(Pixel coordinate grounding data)
====================
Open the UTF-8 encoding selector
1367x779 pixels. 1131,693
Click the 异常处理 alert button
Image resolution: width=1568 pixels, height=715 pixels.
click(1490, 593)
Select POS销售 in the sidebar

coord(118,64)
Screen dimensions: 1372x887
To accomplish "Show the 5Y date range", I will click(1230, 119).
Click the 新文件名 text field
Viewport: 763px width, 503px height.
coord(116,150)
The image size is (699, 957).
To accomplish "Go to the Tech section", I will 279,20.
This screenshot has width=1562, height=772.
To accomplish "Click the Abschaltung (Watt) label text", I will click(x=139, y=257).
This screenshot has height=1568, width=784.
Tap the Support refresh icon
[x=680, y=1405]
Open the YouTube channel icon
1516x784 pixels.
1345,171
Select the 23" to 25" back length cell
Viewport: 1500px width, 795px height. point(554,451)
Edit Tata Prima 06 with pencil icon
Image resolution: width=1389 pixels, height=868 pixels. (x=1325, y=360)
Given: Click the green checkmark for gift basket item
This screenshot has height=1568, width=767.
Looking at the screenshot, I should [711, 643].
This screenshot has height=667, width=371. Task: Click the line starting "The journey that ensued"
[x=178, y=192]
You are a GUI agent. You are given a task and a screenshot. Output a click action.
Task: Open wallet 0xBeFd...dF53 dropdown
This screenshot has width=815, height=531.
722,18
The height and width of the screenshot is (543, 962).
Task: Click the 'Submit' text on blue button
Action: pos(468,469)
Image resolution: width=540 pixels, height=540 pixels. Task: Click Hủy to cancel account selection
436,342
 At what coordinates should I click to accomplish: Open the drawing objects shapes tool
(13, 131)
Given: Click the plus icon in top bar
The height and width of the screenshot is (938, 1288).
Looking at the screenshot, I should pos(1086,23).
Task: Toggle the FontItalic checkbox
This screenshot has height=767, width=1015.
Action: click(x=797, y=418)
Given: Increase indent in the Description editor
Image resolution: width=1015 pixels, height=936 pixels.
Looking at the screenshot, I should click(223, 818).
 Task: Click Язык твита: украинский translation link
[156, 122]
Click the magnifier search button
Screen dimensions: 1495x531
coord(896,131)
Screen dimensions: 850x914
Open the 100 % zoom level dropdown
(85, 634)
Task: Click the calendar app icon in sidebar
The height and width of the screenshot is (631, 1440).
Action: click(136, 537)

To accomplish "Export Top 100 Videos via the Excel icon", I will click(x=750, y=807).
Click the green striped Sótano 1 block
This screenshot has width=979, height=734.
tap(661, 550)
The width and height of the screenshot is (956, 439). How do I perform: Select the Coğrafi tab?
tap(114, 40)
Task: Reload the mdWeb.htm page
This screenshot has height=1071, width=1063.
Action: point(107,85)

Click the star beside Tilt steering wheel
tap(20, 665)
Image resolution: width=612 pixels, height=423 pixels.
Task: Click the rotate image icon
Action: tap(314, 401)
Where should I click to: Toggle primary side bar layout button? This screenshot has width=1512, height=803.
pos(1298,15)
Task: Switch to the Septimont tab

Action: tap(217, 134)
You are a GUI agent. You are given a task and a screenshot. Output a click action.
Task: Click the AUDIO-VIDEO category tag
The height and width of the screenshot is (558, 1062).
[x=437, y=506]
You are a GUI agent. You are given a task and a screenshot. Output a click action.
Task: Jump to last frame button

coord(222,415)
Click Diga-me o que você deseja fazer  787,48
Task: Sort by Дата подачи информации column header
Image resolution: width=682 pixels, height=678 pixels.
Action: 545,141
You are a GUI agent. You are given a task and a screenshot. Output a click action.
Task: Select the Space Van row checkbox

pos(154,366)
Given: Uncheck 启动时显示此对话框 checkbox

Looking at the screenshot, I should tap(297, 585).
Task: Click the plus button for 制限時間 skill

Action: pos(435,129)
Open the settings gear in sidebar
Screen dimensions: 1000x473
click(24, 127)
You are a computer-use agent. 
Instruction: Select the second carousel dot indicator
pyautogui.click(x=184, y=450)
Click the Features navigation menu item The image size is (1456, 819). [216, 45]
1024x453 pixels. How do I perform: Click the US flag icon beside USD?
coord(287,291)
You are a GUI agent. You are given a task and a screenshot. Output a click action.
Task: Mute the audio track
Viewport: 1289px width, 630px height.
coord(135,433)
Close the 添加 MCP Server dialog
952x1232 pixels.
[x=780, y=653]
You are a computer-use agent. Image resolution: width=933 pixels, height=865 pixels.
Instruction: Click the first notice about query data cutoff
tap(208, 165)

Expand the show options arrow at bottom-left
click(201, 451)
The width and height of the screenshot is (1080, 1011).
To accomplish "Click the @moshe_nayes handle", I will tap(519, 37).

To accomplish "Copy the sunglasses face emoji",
====================
Your reply should be only the number of lines in the preceding data that include the word "green".

### SOLVED PROBLEM
2